About this exercise:
With the pictures excluded, reproduce all of the data exactly.

(Dataset entries)
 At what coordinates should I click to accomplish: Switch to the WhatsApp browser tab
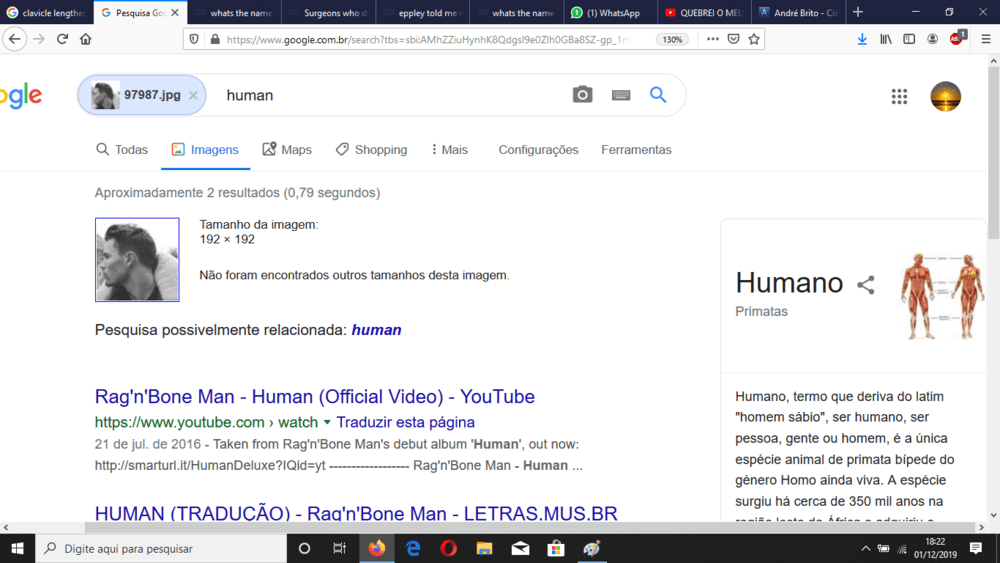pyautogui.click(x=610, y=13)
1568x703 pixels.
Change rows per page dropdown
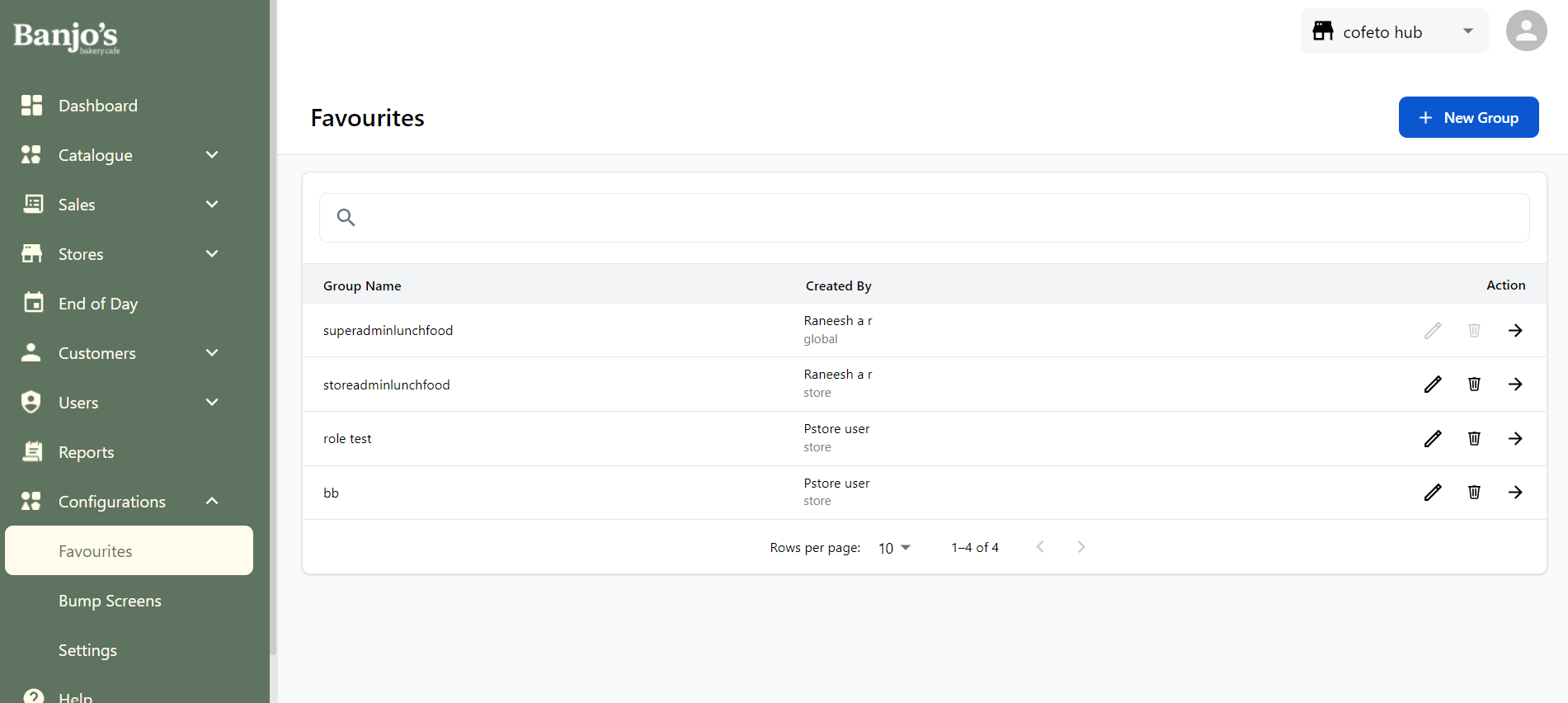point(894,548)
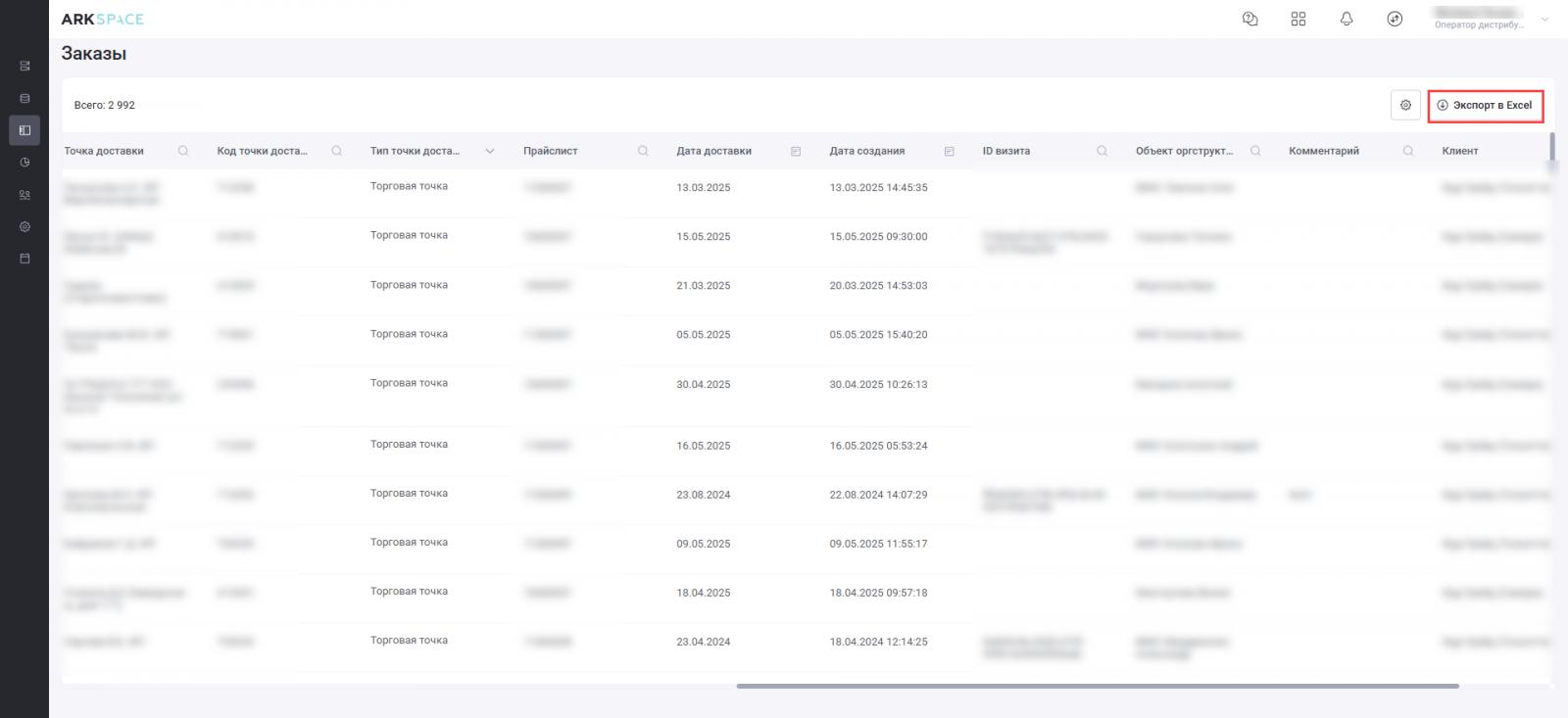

Written answer:
 At what coordinates should I click to accomplish: Switch to the WhatsApp browser tab
pyautogui.click(x=610, y=13)
1568x703 pixels.
Change rows per page dropdown
point(894,548)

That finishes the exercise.